I've been solving problems for my class of statistics, but have been struggling with this problem for a while now:
This is from Hogg, 7th edition:
Let $Y_1 < Y_2$ be the order statistics of a random sample of size 2 from a distribution of the continuous type which has pdf $f(x)$ such that $f(x) > 0$, provided that $x \geq 0$, and $f(x) = 0$ elsewhere. Show that the independence of $Z_1 = Y_1$ and $Z_2 = Y_2 − Y_1$ characterizes the gamma pdf $f(x)$, which has parameters $\alpha = 1$ and $\beta > 0$. That is, show that $Y_1$ and $Y_2$ are independent if and only if $f(x)$ is the pdf of a $\Gamma(1, \beta)$ distribution.

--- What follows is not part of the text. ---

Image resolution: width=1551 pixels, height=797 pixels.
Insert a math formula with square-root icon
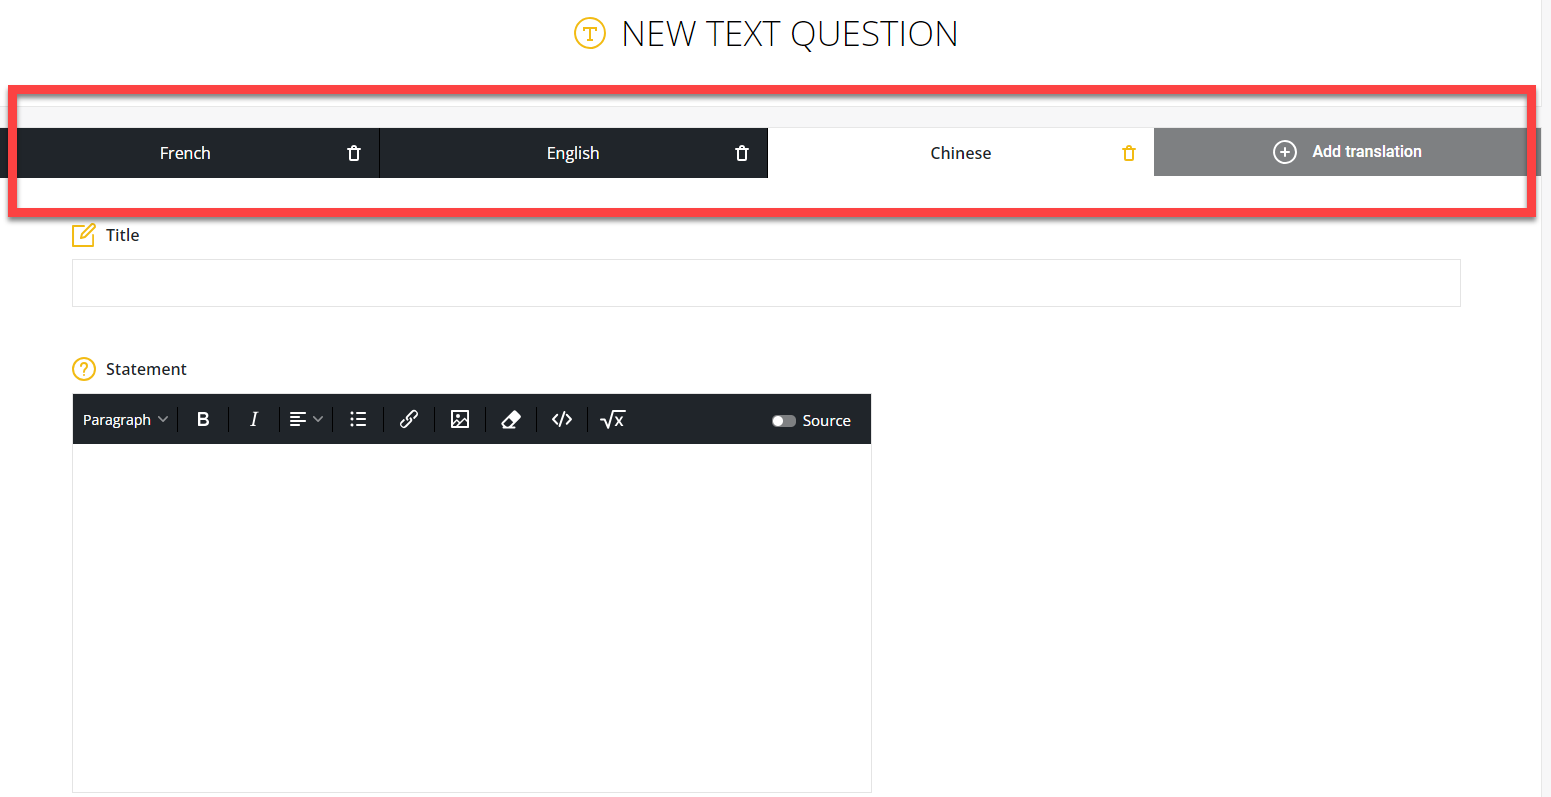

Hint: Use the change-of-variable technique to find the joint pdf of $Z_1$ and $Z_2$ from that of $Y_1$ and $Y_2$. Accept the fact that the functional equation $h(0)h(x + y) ≡ h(x)h(y)$ has the solution $h(x) = c_1e^{c_2x}$, where $c_1$ and $c_2$ are constants.
I need help understanding the hint. I mean, why is that $h(0)$ plays a role in this problem?
So far, I'm able to obtain the joint PDF:
$h(z_1,z_2) = 2 f(z_1 +z_2) f(z_1) $, for $0<z_1<z_2$.
Also, given the characterization of the Gamma distribution, I think that $f(x) = \beta e^{-\beta x}$.
Now, I just cannot understand how the hint may be used.
Assume that $Y_1$ and $Y_2$ are independent, with PDF $g_1$ and $g_2$ respectively. In your notations, this means that $h(x,y)=g_1(x)g_2(y)$, that is, $$2f(x+y)f(x)=g_1(x)g_2(y)\tag{1}$$ In particular, for $x=0$, $(1)$ reads $$2f(y)f(0)=g_1(0)g_2(y)$$ hence $$f=g_2\tag{2}$$ Coming back to $(1)$, $(2)$ yields $$2f(x+y)f(x)=g_1(x)f(y)$$ In particular, for $x=y=0$, $$2f(0)=g_1(0)$$ Using $(1)$ again but this time for $y=0$, $(2)$ yields $$g_1(x)f(0)=2f(x)^2$$ thus $(1)$ now implies $$2f(x+y)f(x)f(0)=(g_1(x)f(0))g_2(y)=2f(x)^2f(y)$$ that is, $$f(x+y)f(0)=f(x)f(y)$$ as desired.